This week a mum I’ve never met posted an anxious request for help on Facebook. Her two children were sick and she couldn’t leave the house to shop. All online delivery slots were taken. She wasn’t being paid until the next day but her kids were already hungry. She asked if anyone out there could help. Would you?

Moral questions like this now scream at us every day. Never has it been more important to help your neighbour; never has it been more difficult. As well as the usual risks associated with volunteering in cases like this – the contact with children, the financial risk, potential abuse – we have the new danger that helping may unwittingly spread corona. Gloves, masks or personal protection equipment that would usually help is hard to come by.

If we want to help responsibly, we have to be honest about this tension. We have to walk the line between harmful neglect and risky interference, between respecting isolation and supporting the vulnerable. We have to honestly weigh up the risk of doing something, vs the risk of doing nothing. This can sound Machiavellian, but it is not. There is no point rushing in and playing the hero if you end up spreading corona and overwhelming the NHS. 

But we also have to be aware that the scale and speed of this crisis means that we cannot just rely on the old ways of doing things. Usual charities and support networks are overwhelmed by demand and many of their usual staff are sick or self-isolating.  Usually people might call mum to help with something, but now mum might be self-isolating. People are suffering now, and recruiting replacements is difficult when you can’t hold interviews and DBS checks in normal conditions can take weeks to come through. If we are going to help those in urgent need of food and medical supplies now, we will need to harness the huge energy and power of our neighbours.  

Like many of you reading this, I hear of these powerful stories every day. This week I heard a complete stranger sent his spare masks to an elderly couple he’d discovered were worried about living with their sick lodger; I heard of two neighbours who’d lived on the same street for years but never met suddenly connecting through social media and sharing a sterilised thermometer, I’ve read people admitting that they stockpiled a few too many loo rolls and sharing them out and I’ve seen new young volunteers show up at our NightWatch homeless charity to substitute for the regular, older volunteers that have gone into isolation. 

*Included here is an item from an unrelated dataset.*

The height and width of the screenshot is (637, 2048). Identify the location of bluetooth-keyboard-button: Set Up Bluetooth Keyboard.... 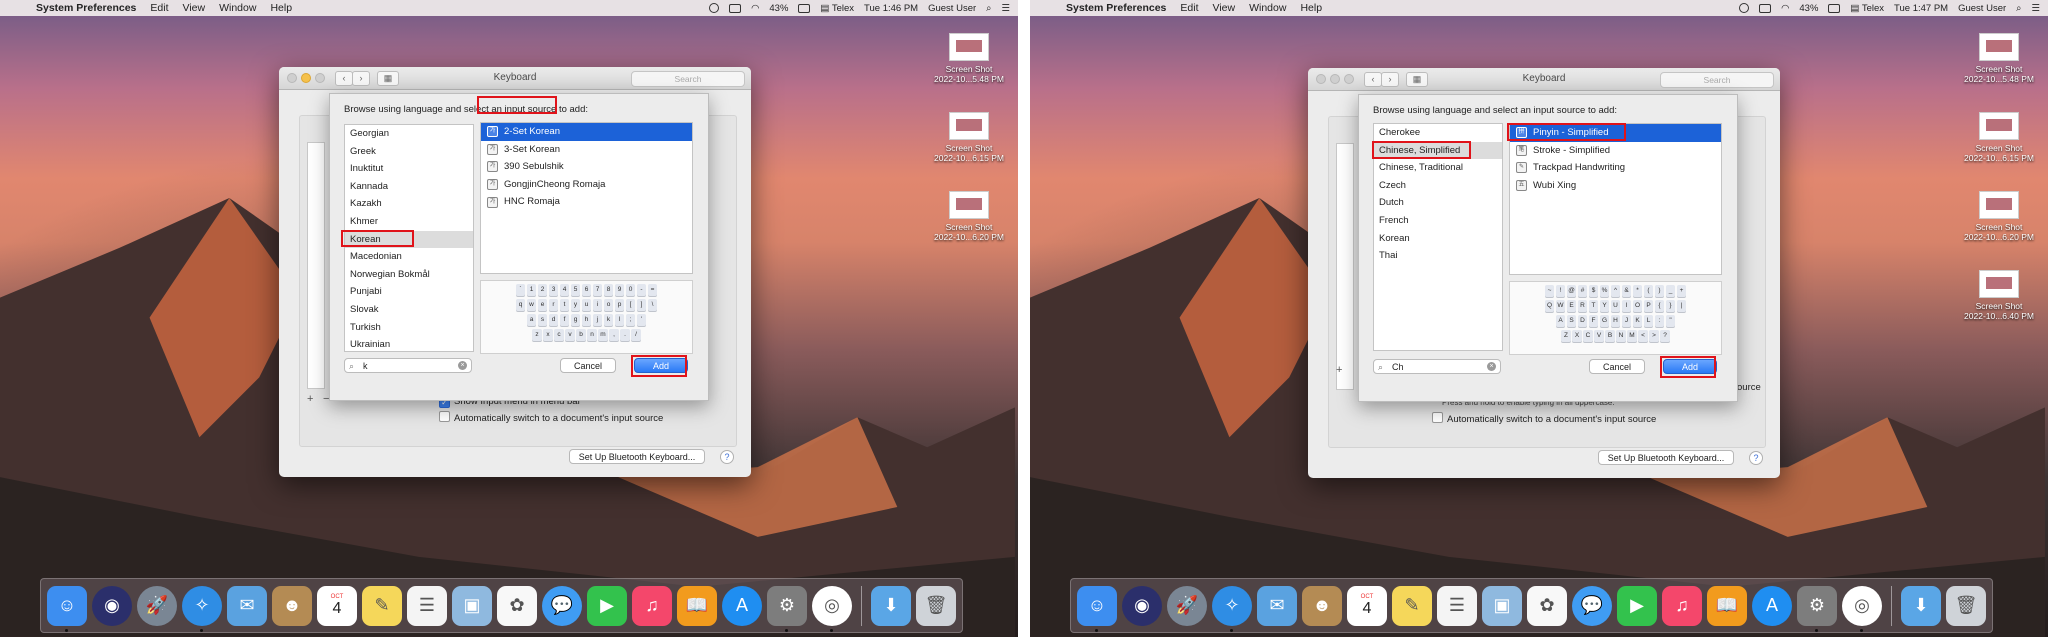
(1666, 458).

Perhaps my favourite story of the week started when my local soup kitchen was facing closure because it couldn’t source ingredients. A local café heard through our Croydon Mutual Aid Network (https://www.facebook.com/groups/croydoncovid19/) and donated everything they had. The homeless clients were slightly surprised to see their regular dishes replaced with beetroot hummus, courgette bread and horseradish cream, but one woman told me she was so grateful that there was something and that she hadn’t been left alone.

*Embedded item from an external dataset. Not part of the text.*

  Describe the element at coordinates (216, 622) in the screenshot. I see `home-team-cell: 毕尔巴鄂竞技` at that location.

The question then is not so much help or not help, but how can we help safely. The UK Mutual Aid Network has some good guidance which we followed to support our mum. First, we tried to find a volunteer from a small local group near her. We asked the volunteer for proof of address and photo ID, but told the mum that we weren’t professionally trained to check those formally. We recommended a £30 limit on the shopping. We let the volunteer know there was a risk of going to a house where children were sick, and made sure she called by phone when she arrived and had time to step two metres away before the mum answered the door. We checked on both the mum and the volunteer when the job was done to make they were safe. By midday, the shopping was delivered, the volunteer felt a sense of agency and the family were grateful and fed. The money was repaid in full the next day. 

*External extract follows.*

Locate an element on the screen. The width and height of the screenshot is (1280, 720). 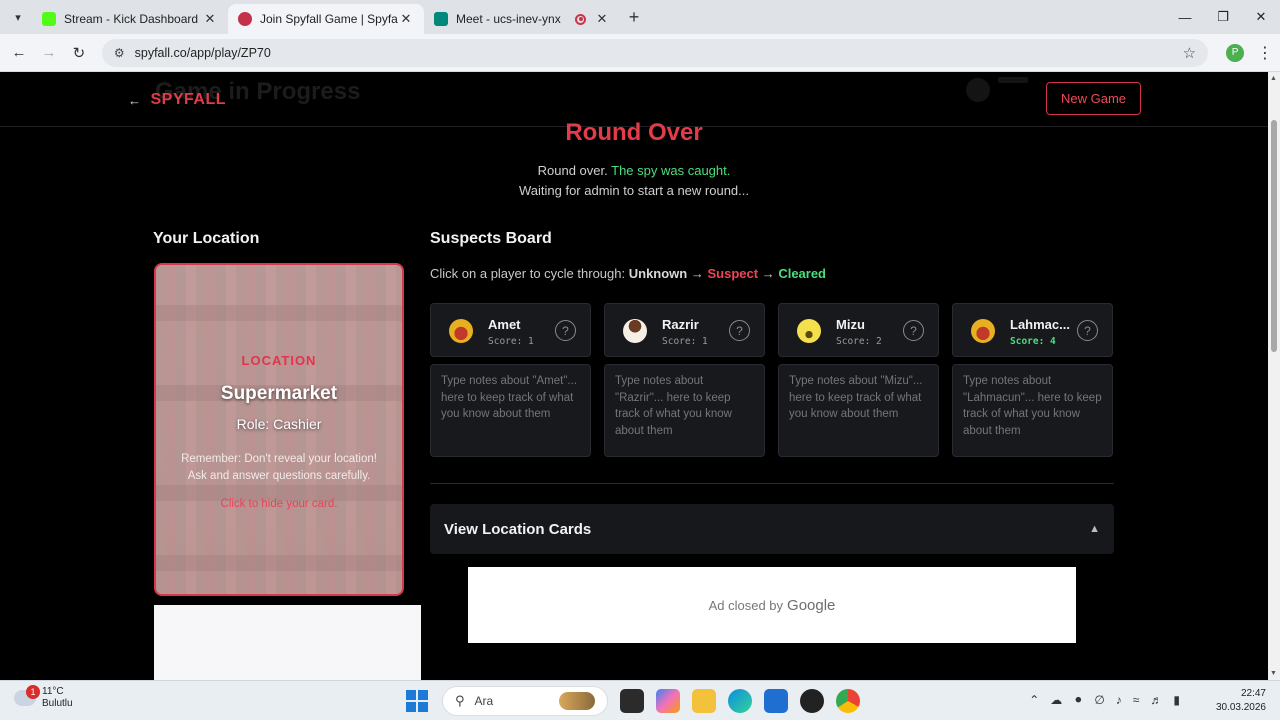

Loving our neighbours, then, is the way we are going to get through this. This brave new world doesn’t exclude voluntary action; it demands it on a scale we haven’t seen before. None of this means replacing traditional institutions; it does mean working in partnership with them. I’m proud our Croydon Mutual Aid group is in regular contact with the council, organised charities and NHS and government guidelines. Ultimately it will be the combination of these traditional institutions and the energy of our communities and neighbours that will help us get through this – together.